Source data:
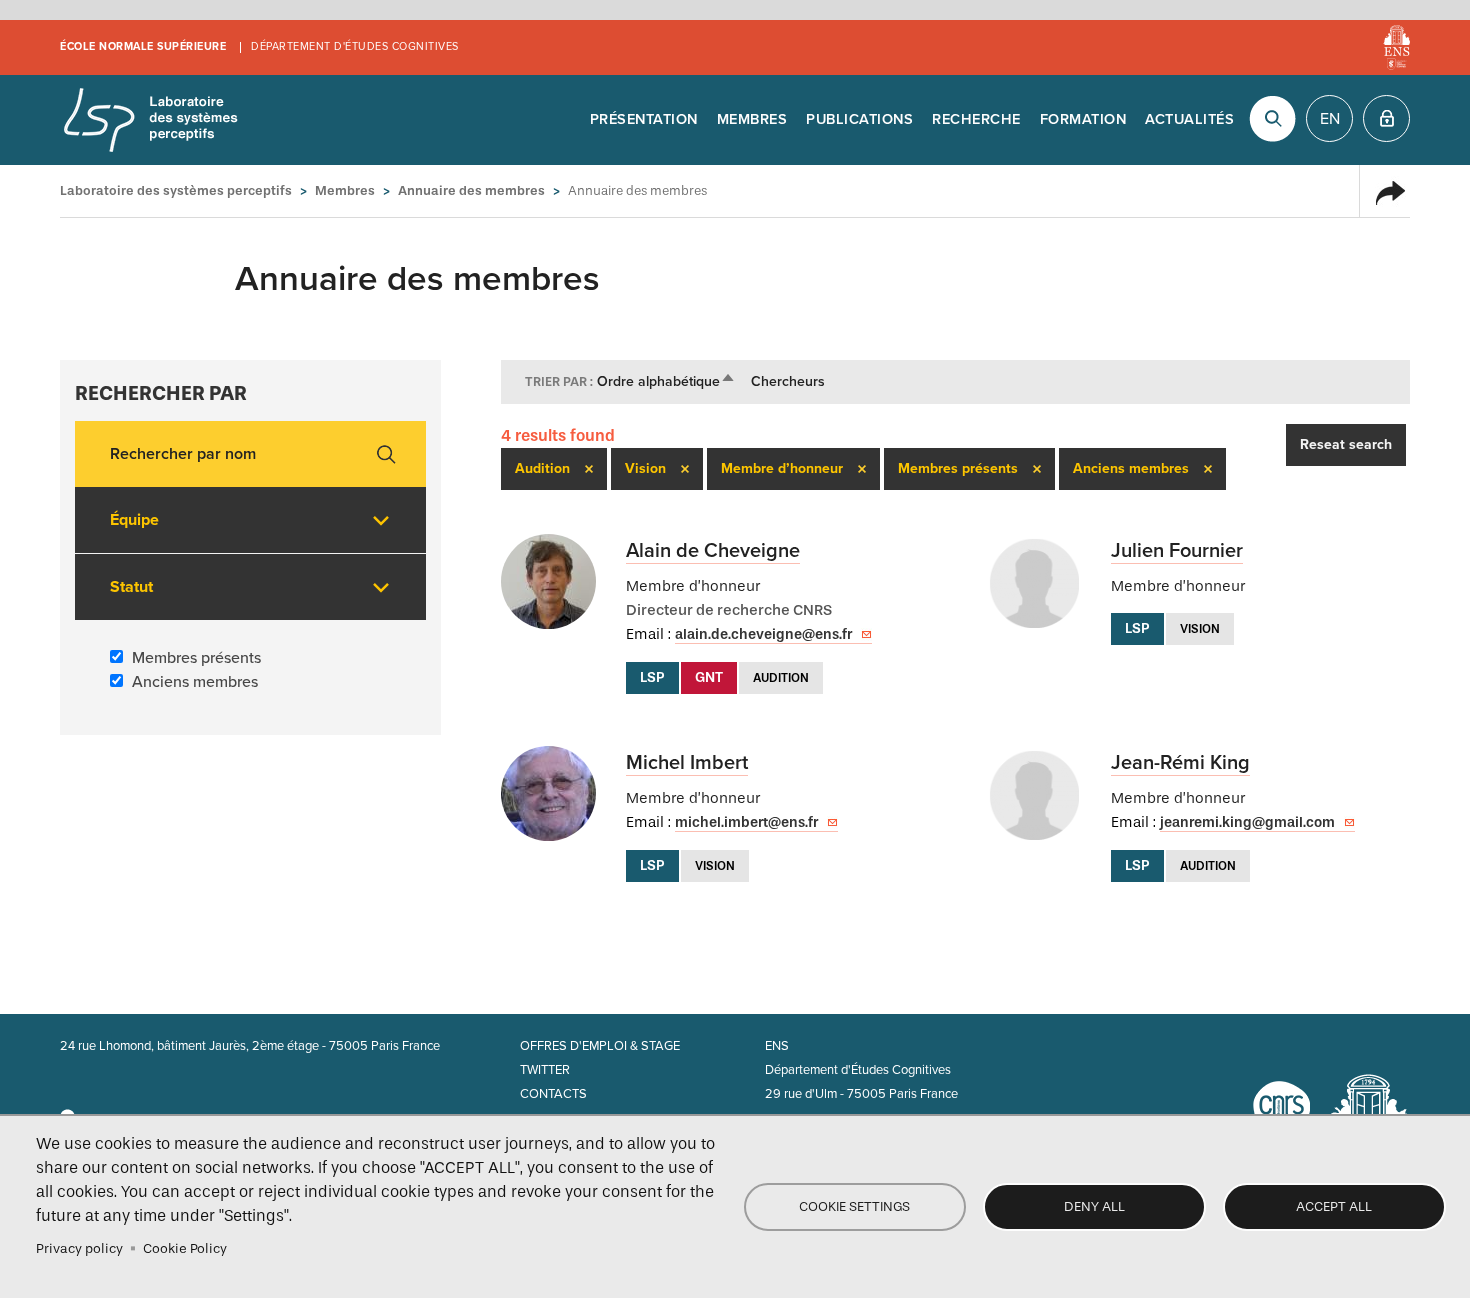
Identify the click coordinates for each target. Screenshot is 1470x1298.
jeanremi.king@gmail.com (1247, 822)
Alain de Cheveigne (713, 551)
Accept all (1334, 1206)
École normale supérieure (143, 46)
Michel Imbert (687, 763)
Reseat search (1346, 444)
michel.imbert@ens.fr (746, 822)
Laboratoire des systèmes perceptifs (150, 120)
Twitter (545, 1070)
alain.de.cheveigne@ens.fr (763, 634)
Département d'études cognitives (355, 46)
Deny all (1094, 1206)
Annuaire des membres (471, 190)
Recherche (976, 119)
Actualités (1189, 119)
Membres (752, 119)
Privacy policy (79, 1248)
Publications (859, 119)
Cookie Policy (185, 1248)
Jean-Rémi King (1180, 763)
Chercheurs (788, 381)
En (1330, 119)
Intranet (1386, 118)
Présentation (644, 119)
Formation (1083, 119)
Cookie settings (854, 1206)
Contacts (553, 1094)
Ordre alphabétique (666, 381)
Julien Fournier (1177, 551)
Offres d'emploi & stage (600, 1046)
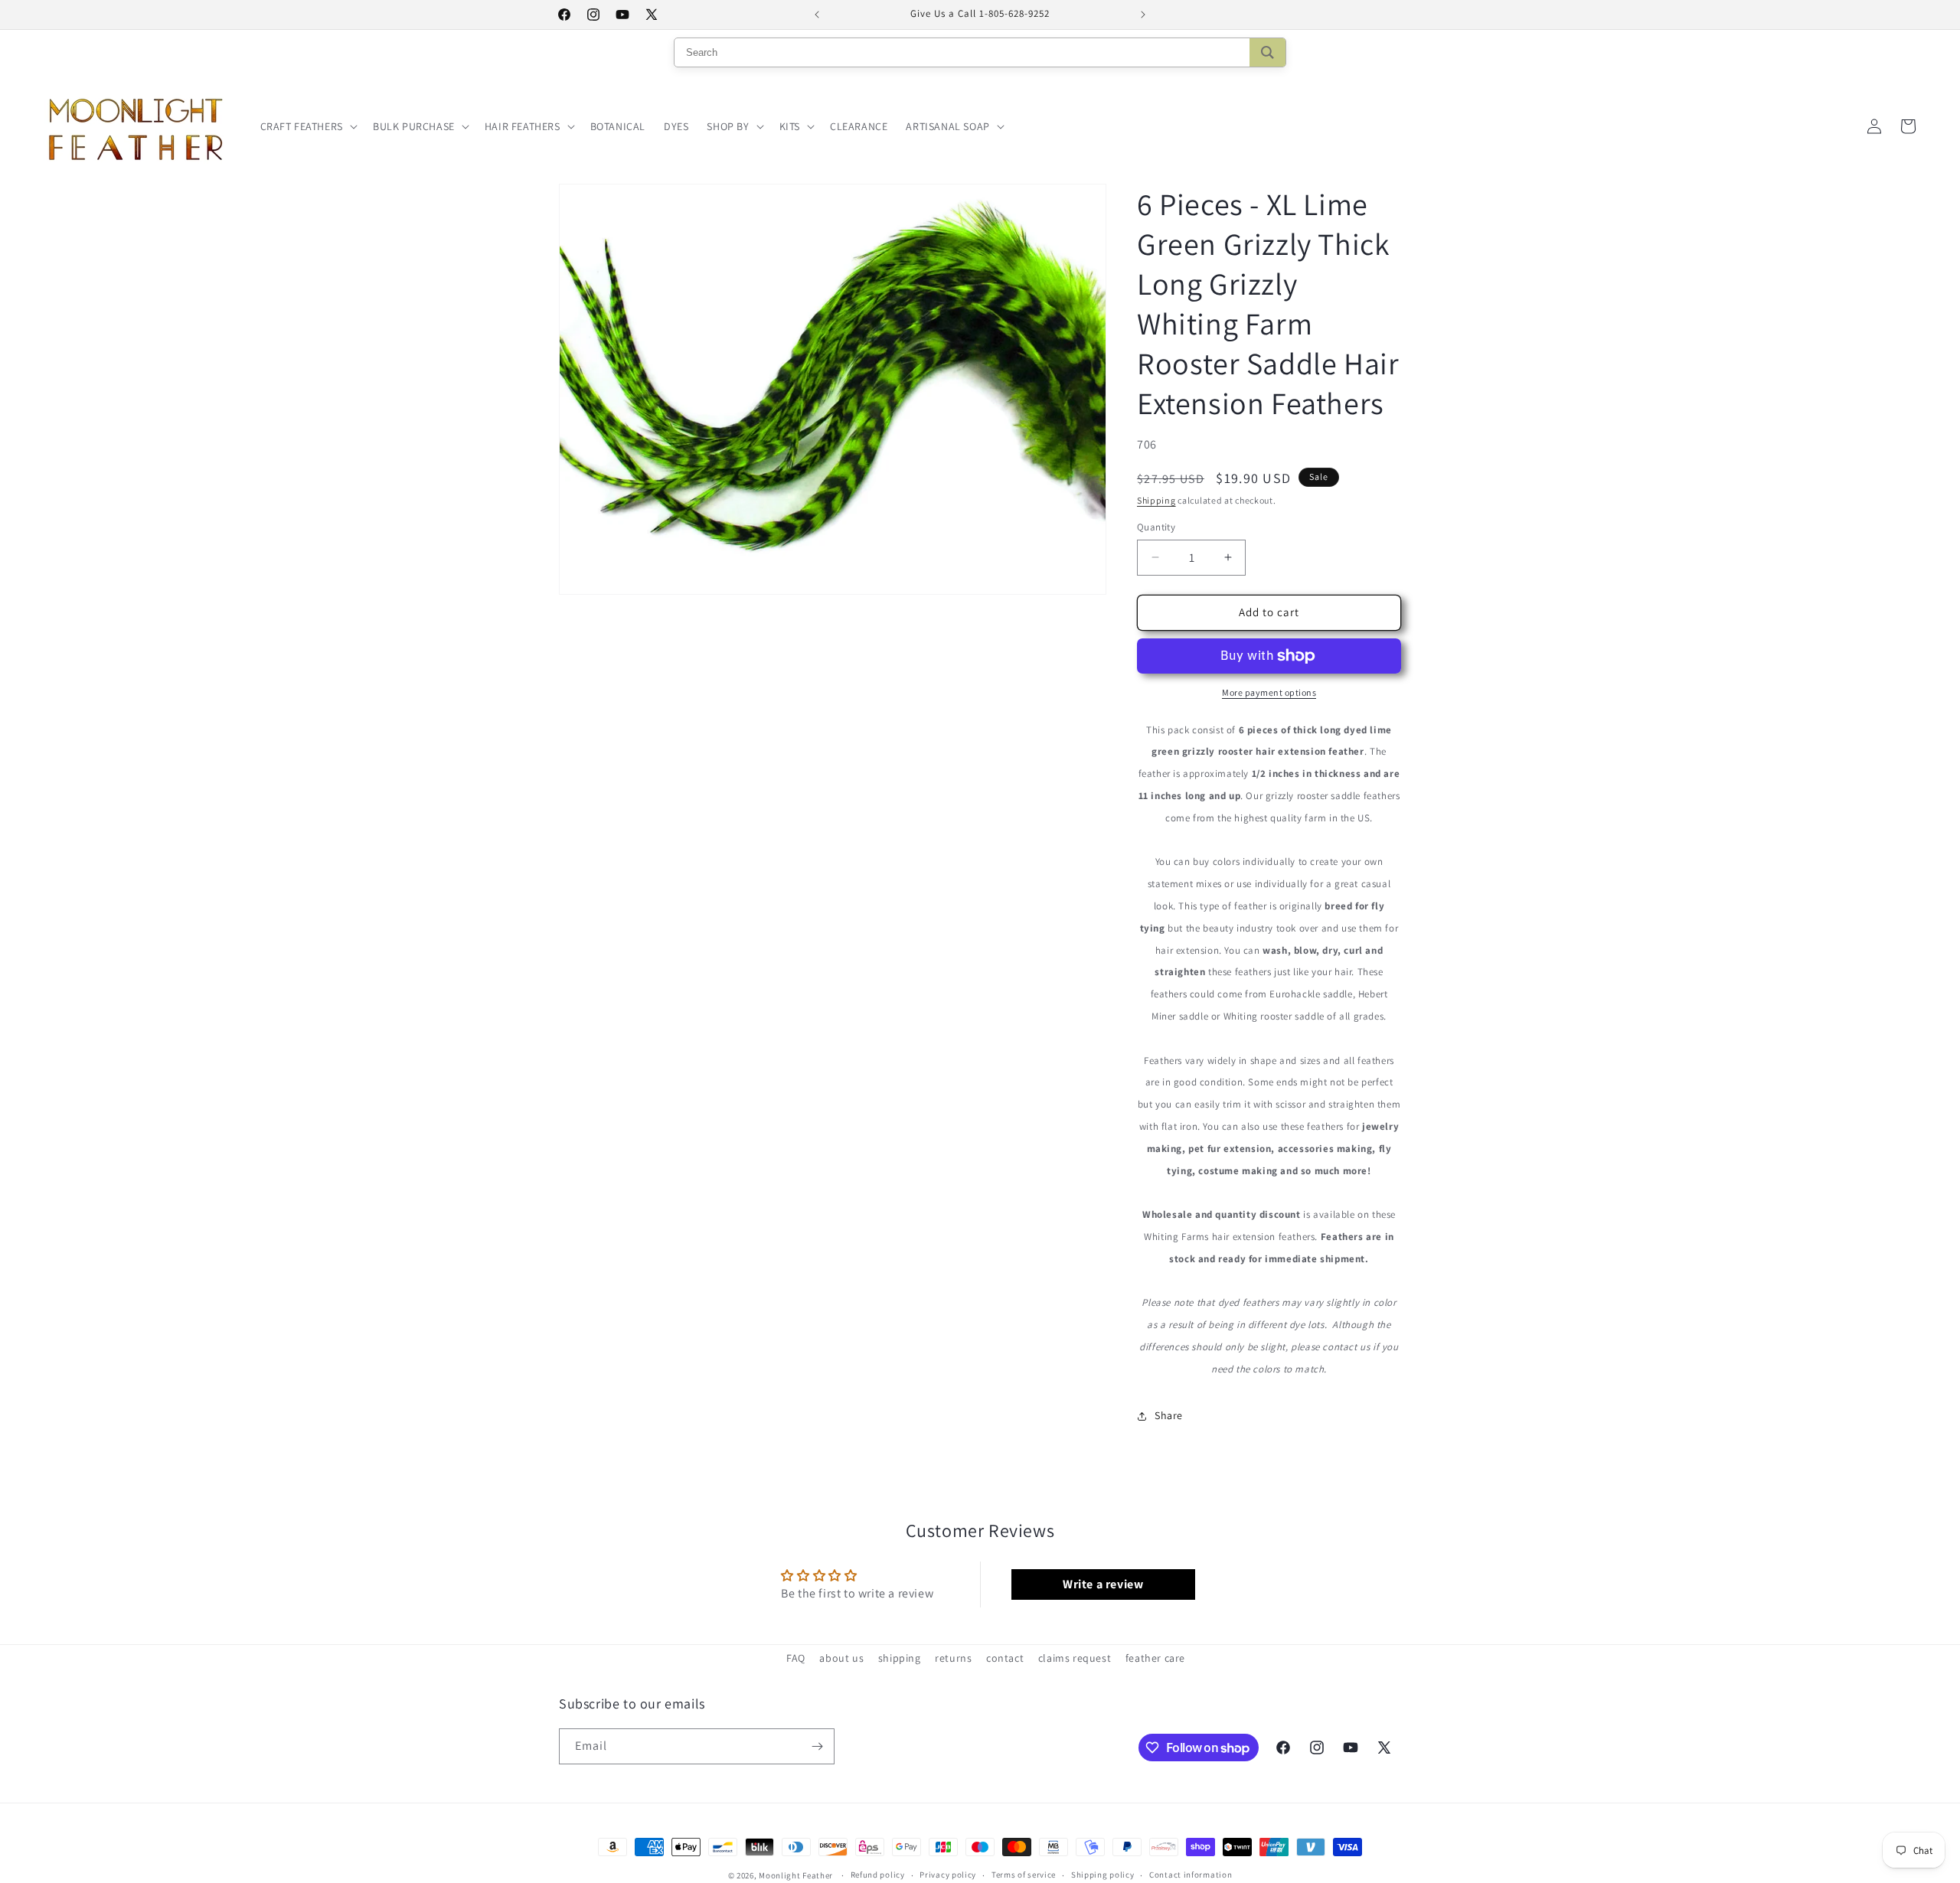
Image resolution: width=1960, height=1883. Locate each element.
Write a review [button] (1103, 1584)
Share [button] (1169, 1415)
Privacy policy (948, 1875)
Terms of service (1023, 1875)
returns (953, 1658)
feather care (1155, 1658)
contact (1005, 1658)
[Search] (1267, 52)
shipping (899, 1658)
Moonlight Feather (796, 1875)
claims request (1074, 1658)
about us (841, 1658)
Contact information (1190, 1875)
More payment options (1269, 692)
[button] (307, 126)
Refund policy (878, 1875)
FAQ (795, 1658)
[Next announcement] (1143, 14)
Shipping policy (1103, 1875)
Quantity (1156, 527)
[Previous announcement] (817, 14)
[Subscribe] (817, 1746)
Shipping (1156, 500)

Task requirements: Where a line of the records includes "each", copy it.

Reply to the exercise:
Identify the click coordinates for each target. Screenshot is 1470x1298.
Image resolution: width=1960, height=1883. Locate each element.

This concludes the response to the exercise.